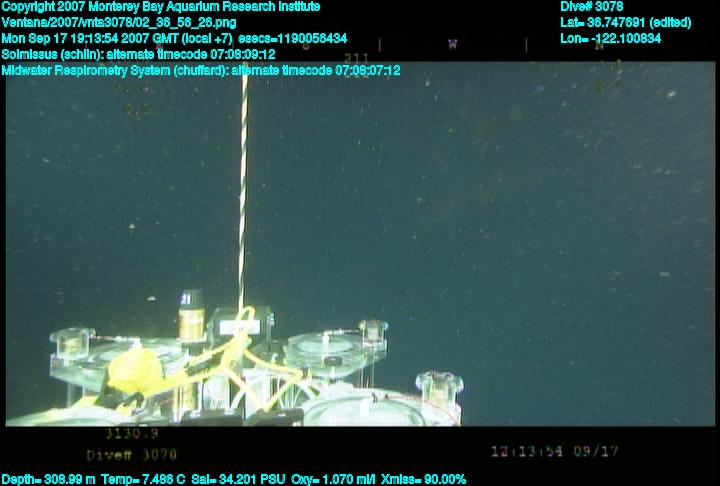The width and height of the screenshot is (720, 486).
Task: Click the Solmissus (schlin) timecode annotation
Action: [138, 54]
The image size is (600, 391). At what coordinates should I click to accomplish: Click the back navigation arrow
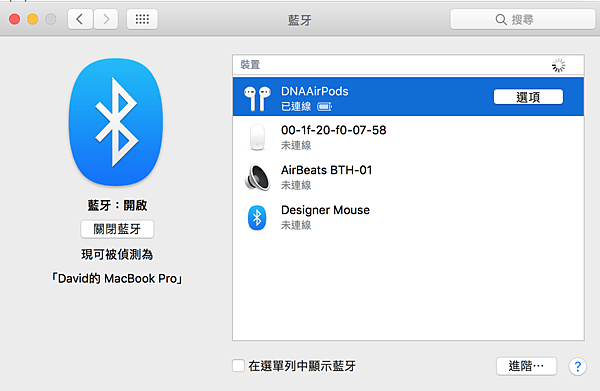80,19
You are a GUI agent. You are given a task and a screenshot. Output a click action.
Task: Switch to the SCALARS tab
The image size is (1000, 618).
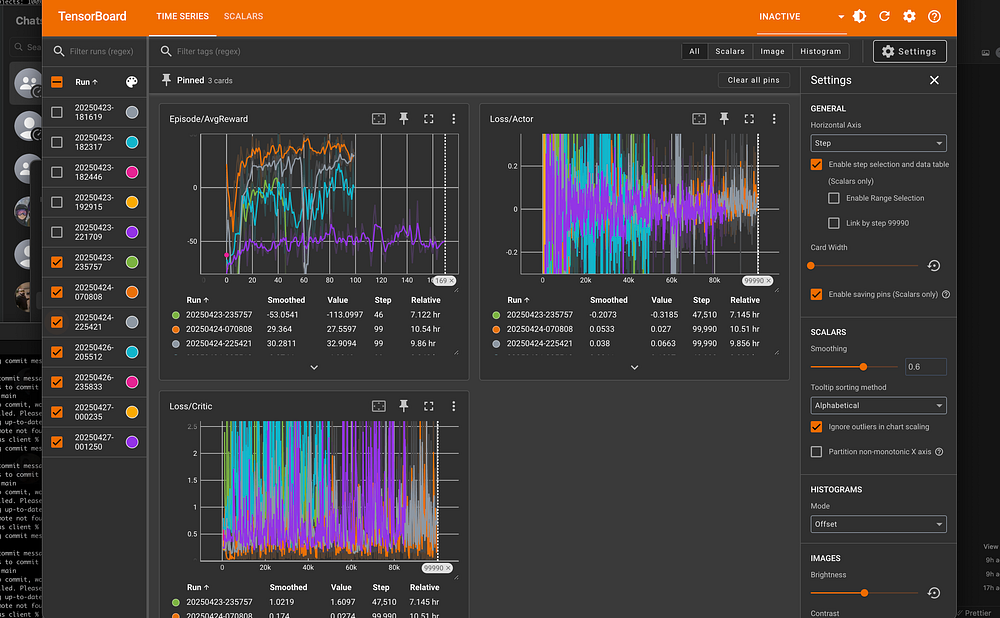[243, 17]
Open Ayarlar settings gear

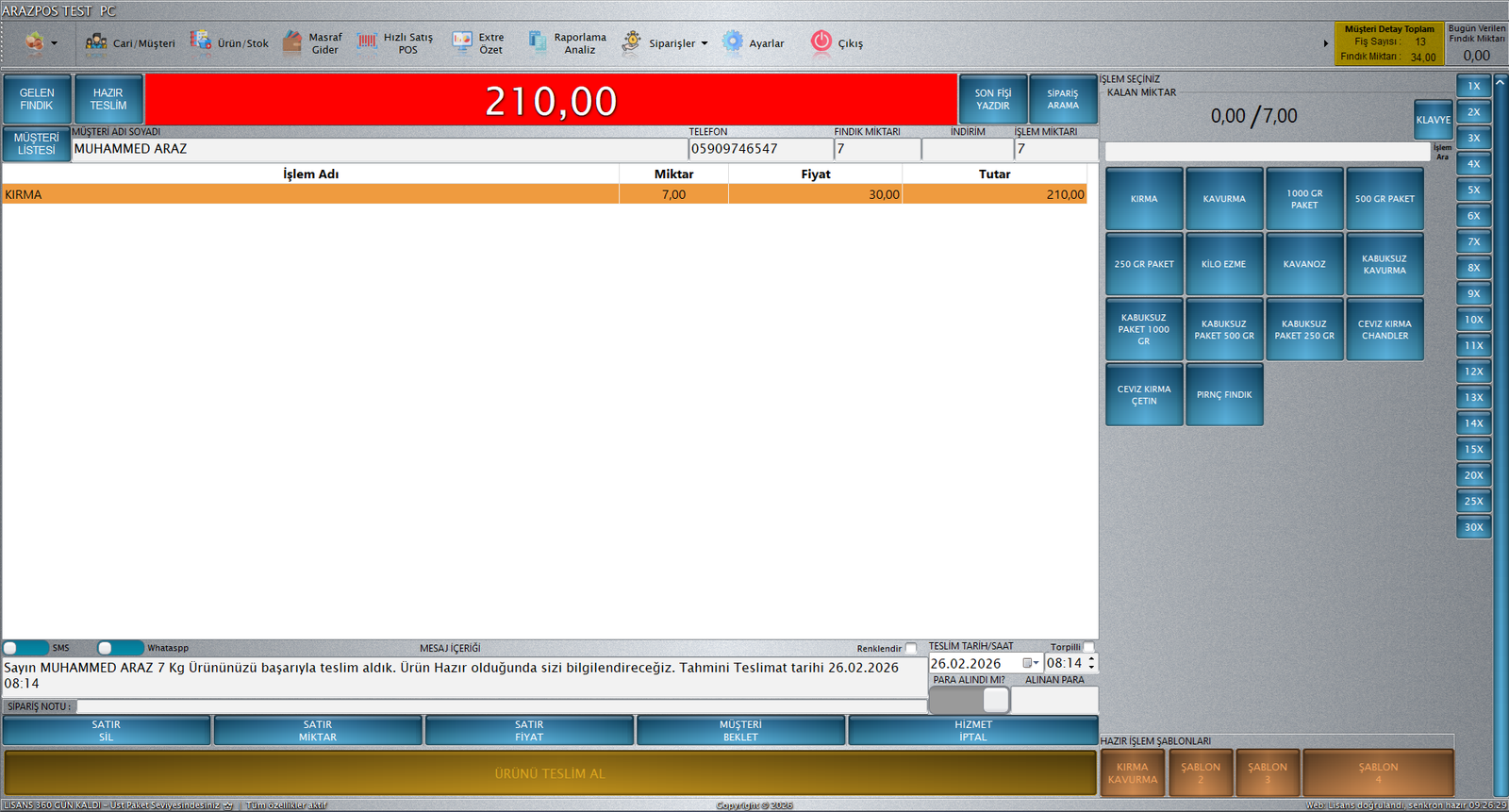[x=733, y=42]
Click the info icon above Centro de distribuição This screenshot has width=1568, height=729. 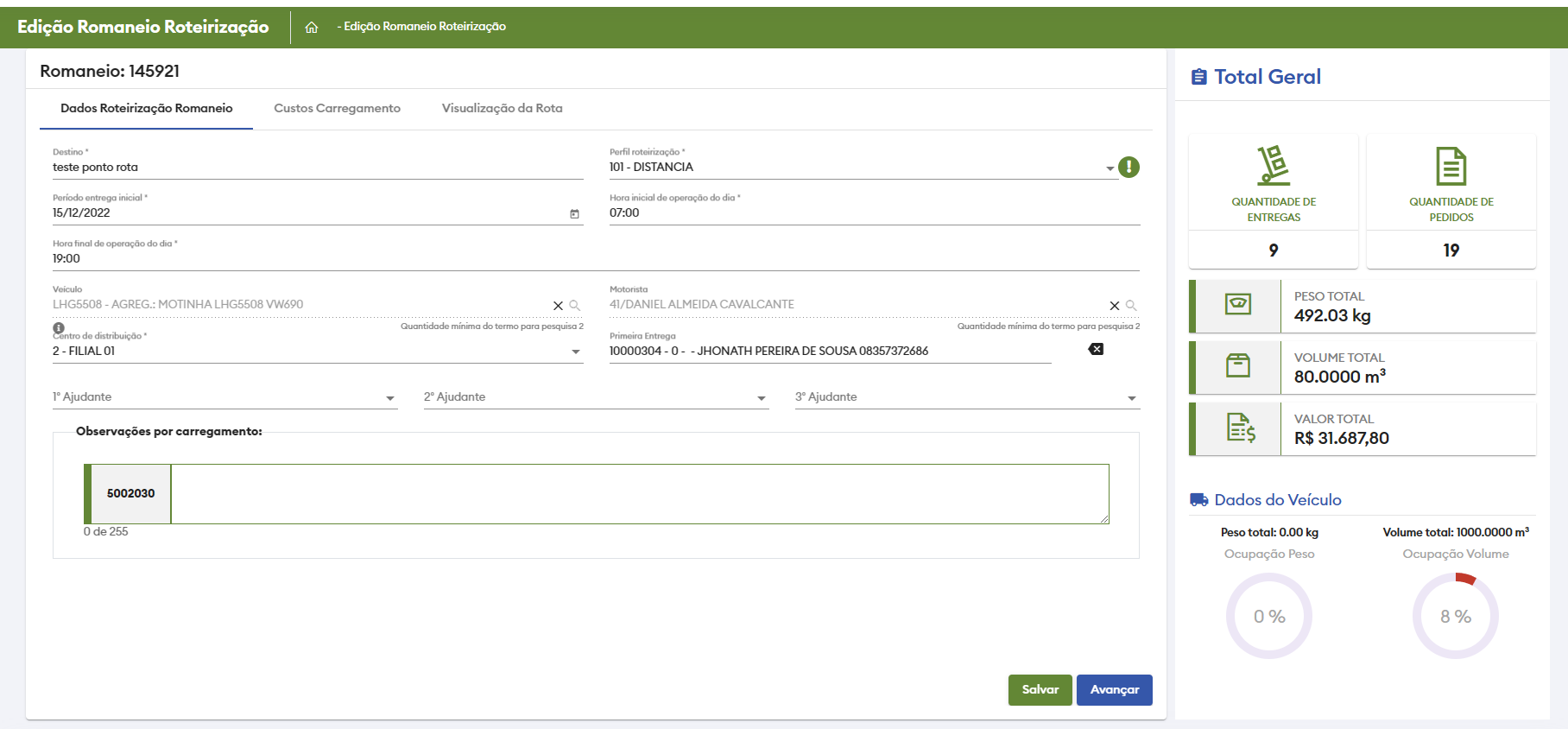click(59, 328)
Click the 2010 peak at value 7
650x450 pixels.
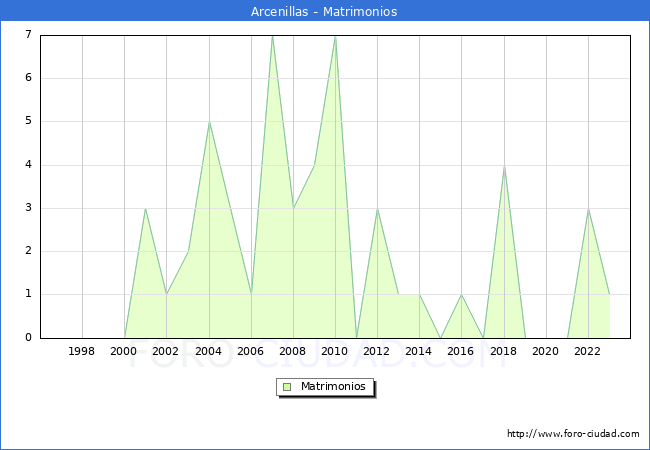335,36
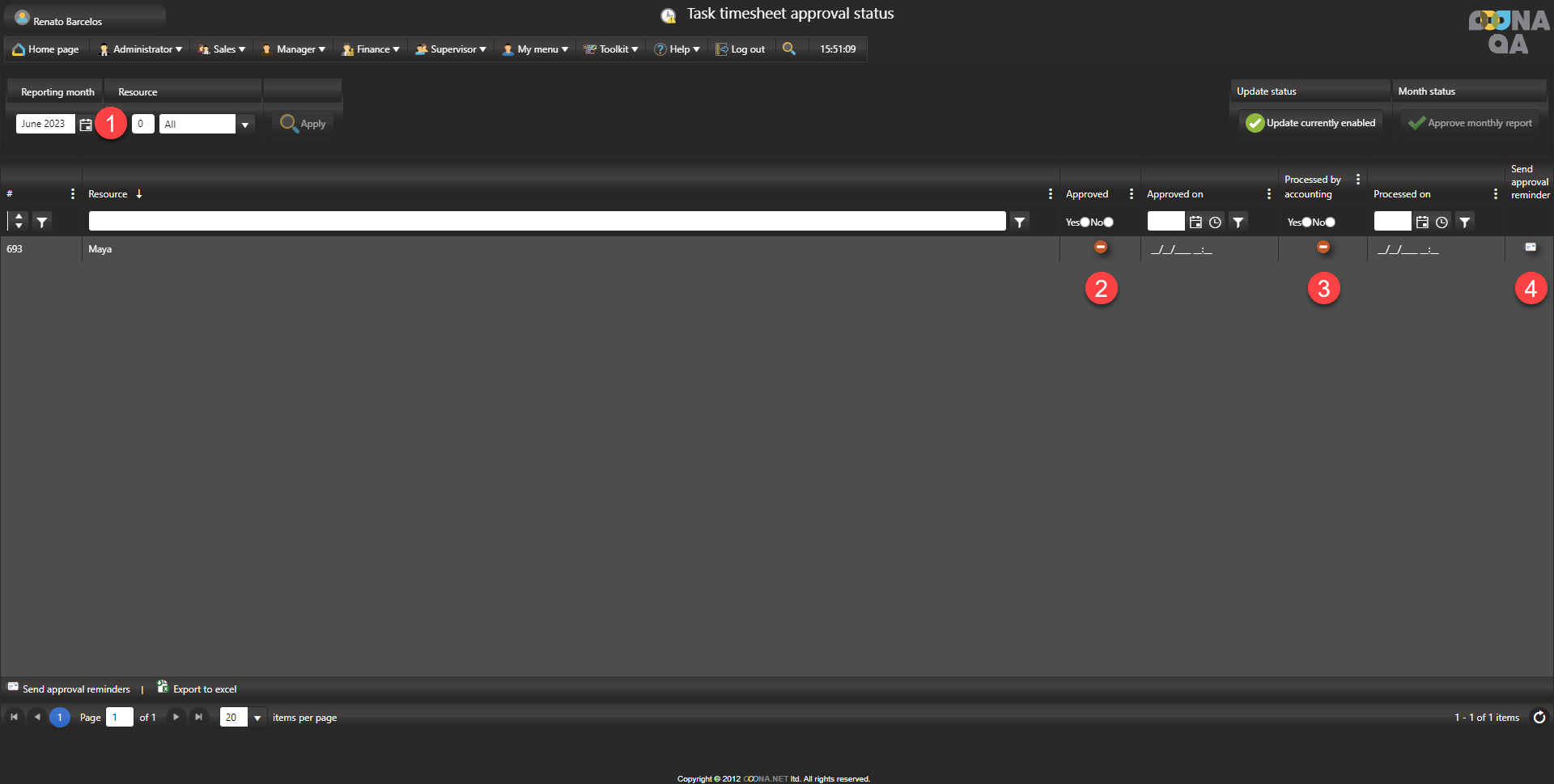Open the Finance menu

[x=371, y=49]
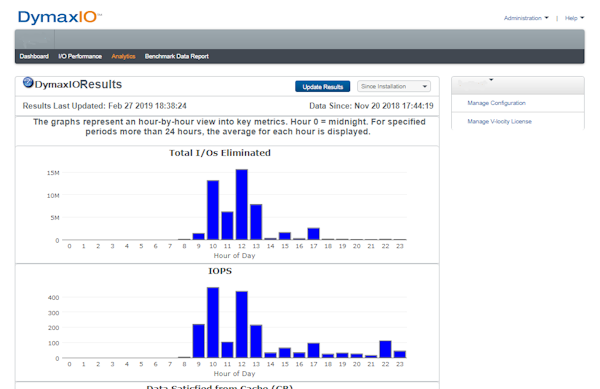Go to the Dashboard tab

point(34,56)
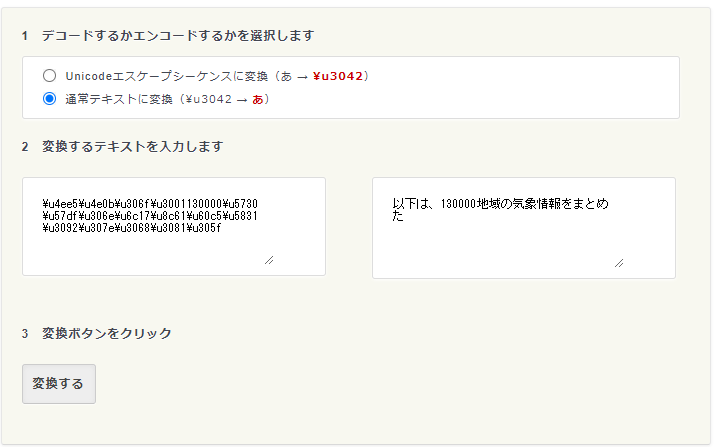The height and width of the screenshot is (447, 716).
Task: Select the 通常テキストに変換 radio button
Action: (49, 99)
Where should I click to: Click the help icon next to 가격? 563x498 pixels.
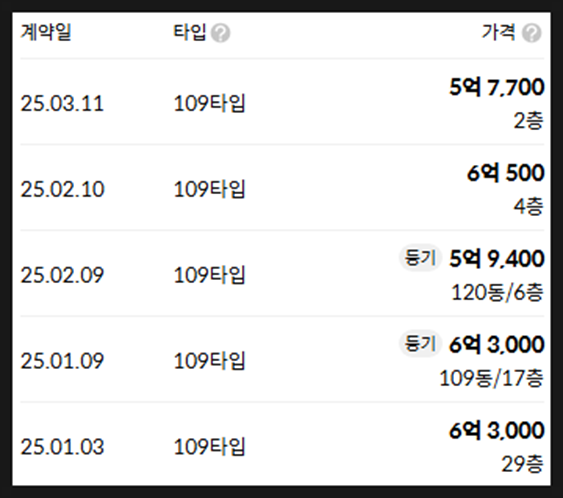coord(531,33)
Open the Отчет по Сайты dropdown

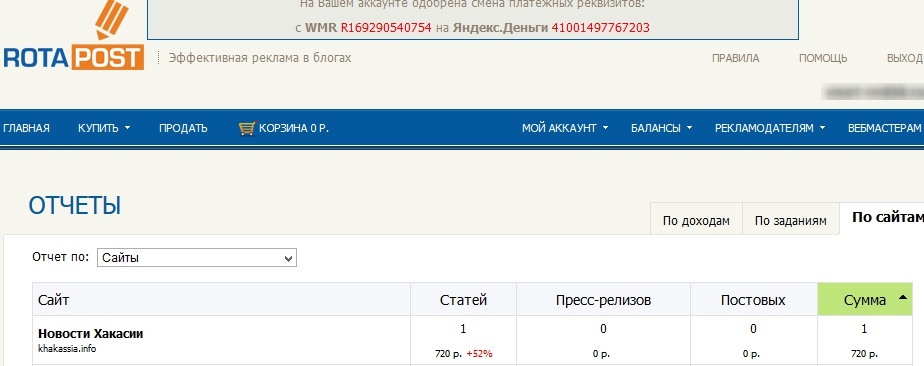click(x=197, y=258)
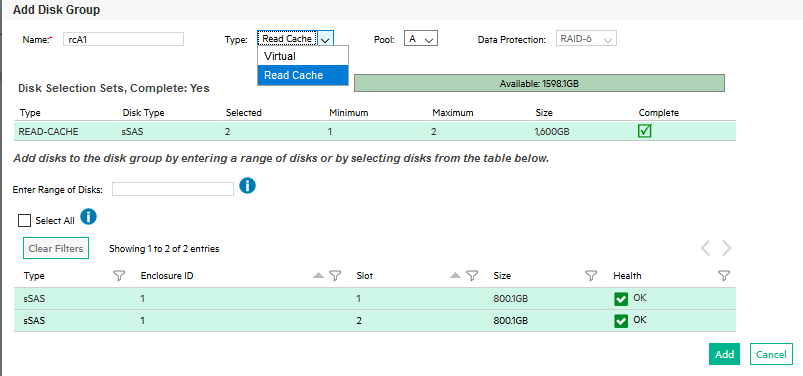
Task: Choose Virtual from the Type list
Action: (x=303, y=56)
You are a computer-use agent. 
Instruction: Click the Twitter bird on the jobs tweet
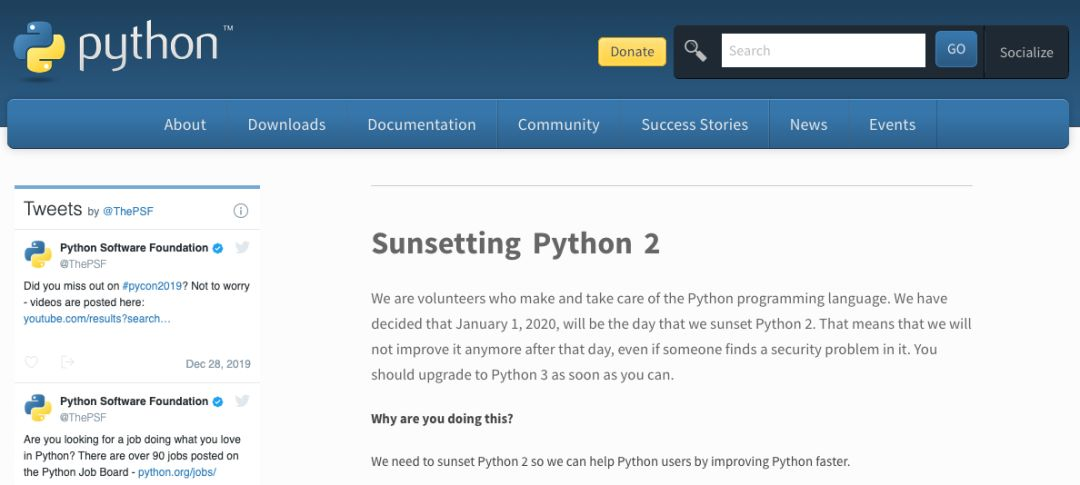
════
#### Instructions for the task
Each line above that contains the word "agent" should be copied.

#### Task result
You are a GUI agent. You are given a task and a screenshot. Output a click action.
You are a computer-use agent. 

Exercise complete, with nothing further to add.